Sampling coverage was estimated using iNext94 R package, for datatype = "abundance", nboot = 999. A Venn diagram was build using an online tool (https://bioinformatics.psb.ugent.be/webtools/Venn/). Cohen’s kappa coefficient95 and percentage of coincidence among body site CSTs were calculated with GraphPad QuickCalcs Web (https://www.graphpad.com/quickcalcs/kappa2/) and was interpreted as: < 0 less than chance; 0.01–0.20 slight; 0.21– 0.40 fair; 0.41–0.60 moderate; 0.61–0.80 substantial; and 0.81–0.99 almost perfect agreement96. Discriminant taxa analyses were performed with LEfSe97. LEfSe analysis was performed, only for CSTs comparison, with one-against-all strategy.

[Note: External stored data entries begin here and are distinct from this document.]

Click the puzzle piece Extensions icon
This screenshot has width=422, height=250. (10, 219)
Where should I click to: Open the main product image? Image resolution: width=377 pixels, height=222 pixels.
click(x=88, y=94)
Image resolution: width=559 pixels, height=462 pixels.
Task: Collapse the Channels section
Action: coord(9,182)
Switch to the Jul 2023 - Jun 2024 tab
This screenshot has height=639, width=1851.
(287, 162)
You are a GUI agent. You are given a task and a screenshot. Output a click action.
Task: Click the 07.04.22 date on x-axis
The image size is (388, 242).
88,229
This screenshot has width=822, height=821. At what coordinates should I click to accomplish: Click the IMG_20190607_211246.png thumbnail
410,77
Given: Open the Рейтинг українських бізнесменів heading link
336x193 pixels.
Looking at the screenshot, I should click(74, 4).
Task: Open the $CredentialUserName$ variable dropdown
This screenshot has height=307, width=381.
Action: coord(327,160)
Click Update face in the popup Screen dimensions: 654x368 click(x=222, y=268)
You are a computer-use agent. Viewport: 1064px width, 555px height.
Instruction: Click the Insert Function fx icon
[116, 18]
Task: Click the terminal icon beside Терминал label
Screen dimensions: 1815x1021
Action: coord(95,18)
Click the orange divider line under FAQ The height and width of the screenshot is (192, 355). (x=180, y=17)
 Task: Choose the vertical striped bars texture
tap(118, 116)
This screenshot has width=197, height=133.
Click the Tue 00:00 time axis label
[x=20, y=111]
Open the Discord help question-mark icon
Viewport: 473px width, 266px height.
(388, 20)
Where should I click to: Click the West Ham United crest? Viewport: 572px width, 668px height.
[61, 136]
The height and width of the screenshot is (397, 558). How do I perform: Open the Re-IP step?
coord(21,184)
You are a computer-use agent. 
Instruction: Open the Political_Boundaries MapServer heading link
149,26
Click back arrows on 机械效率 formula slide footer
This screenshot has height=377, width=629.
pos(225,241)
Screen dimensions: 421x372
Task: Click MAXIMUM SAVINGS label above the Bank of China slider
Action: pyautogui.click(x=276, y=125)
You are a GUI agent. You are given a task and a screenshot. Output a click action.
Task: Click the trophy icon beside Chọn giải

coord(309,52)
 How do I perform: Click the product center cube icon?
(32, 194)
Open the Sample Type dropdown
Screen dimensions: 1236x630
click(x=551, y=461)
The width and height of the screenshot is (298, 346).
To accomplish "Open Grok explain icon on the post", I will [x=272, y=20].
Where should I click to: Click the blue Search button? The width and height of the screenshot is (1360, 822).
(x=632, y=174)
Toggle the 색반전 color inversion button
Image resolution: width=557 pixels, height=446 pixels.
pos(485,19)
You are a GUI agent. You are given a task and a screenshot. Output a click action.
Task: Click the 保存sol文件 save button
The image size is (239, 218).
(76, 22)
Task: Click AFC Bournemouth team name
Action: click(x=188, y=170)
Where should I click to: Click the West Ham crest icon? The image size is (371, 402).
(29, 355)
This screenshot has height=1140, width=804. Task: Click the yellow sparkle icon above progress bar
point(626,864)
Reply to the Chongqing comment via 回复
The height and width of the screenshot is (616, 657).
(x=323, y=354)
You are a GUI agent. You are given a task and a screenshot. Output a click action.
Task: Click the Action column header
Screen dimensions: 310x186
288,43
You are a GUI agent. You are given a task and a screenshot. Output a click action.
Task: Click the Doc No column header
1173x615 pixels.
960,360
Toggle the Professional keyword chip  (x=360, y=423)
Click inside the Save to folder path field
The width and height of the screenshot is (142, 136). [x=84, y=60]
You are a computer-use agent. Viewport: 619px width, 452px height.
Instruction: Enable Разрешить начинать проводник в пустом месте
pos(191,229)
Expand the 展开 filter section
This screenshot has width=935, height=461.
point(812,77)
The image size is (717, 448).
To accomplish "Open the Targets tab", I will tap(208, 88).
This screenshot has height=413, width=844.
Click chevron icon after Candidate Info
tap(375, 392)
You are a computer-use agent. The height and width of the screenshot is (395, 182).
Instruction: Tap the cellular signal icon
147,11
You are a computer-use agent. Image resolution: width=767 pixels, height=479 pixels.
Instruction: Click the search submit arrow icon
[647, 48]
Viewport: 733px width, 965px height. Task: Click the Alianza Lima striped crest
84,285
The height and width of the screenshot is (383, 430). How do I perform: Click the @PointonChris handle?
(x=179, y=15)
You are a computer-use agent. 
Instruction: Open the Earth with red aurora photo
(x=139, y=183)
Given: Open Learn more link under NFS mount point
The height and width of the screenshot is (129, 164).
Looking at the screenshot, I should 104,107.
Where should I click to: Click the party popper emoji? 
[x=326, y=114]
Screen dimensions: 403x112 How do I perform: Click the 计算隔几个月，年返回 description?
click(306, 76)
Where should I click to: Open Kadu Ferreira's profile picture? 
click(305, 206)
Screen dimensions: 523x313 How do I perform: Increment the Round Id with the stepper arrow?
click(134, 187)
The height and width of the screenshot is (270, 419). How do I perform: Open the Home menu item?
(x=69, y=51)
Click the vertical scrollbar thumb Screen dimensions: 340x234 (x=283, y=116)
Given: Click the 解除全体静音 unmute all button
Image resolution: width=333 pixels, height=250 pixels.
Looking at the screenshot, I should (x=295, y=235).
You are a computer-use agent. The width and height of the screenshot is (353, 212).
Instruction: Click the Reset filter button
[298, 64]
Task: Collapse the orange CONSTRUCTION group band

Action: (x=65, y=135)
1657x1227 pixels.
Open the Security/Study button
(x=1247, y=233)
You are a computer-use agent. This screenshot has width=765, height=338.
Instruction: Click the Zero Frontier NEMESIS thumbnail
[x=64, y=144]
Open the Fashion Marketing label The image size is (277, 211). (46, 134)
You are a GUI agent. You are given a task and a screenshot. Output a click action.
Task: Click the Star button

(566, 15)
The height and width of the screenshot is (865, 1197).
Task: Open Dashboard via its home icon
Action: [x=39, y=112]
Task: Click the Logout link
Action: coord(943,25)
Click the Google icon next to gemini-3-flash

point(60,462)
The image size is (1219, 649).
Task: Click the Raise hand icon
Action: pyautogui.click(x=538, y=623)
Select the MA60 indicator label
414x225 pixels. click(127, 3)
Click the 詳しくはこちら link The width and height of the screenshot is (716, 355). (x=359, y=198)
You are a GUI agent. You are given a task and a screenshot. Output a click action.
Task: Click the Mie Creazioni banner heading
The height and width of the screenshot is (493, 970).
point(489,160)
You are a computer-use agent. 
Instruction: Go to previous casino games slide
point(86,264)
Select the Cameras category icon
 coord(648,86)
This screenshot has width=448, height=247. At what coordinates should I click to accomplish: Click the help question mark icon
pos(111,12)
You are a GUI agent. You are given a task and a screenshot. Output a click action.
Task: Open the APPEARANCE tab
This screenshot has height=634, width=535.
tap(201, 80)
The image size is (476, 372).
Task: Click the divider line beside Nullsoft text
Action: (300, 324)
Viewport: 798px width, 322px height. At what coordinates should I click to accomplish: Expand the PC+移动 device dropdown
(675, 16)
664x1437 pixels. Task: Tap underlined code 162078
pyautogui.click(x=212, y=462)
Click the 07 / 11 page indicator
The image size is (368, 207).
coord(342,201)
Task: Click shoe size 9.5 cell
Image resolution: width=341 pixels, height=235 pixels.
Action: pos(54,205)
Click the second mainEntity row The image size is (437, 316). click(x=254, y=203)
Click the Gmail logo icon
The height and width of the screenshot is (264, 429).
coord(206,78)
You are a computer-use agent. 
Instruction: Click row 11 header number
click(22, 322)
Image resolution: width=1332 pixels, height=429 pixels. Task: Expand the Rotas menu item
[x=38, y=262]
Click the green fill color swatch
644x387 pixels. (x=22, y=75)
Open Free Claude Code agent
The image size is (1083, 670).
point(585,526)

To explore L. iners variants (16S rRNA gene amplicons sequences variants, ASVs, classified within L. iners) and possible associations with the study’s variables, three of the most prevalent L. iners ASVs were compared with urbanization, ethnicity and HPV infection using fisher’s exact test.

Statistical analyses for CSTs within urbanization groups included log-linear model with R base functions, Fisher’s exact test and pairwise Fisher's exact test, performed with fmsb R package98 for categorical variables. Lifestyle variable analyses were performed with ANOVA, TukeyHSD, Kruskal–Wallis and pairwise Kruskal–Wallis tests for continuous variables. Adjustment for multiple comparisons was performed using the Benjamini-Hochberg’s false discovery rate (FDR-BH) method99. Statistics and graphics were also performed using the reshape2100, ggplot2100, and gplots101 R packages. For body site comparisons, QIIME was used to build taxa bar plots and to visualize UniFrac distance matrices in PCoA plots through EMPeror102. QIIME was also used for taxa bar visualization.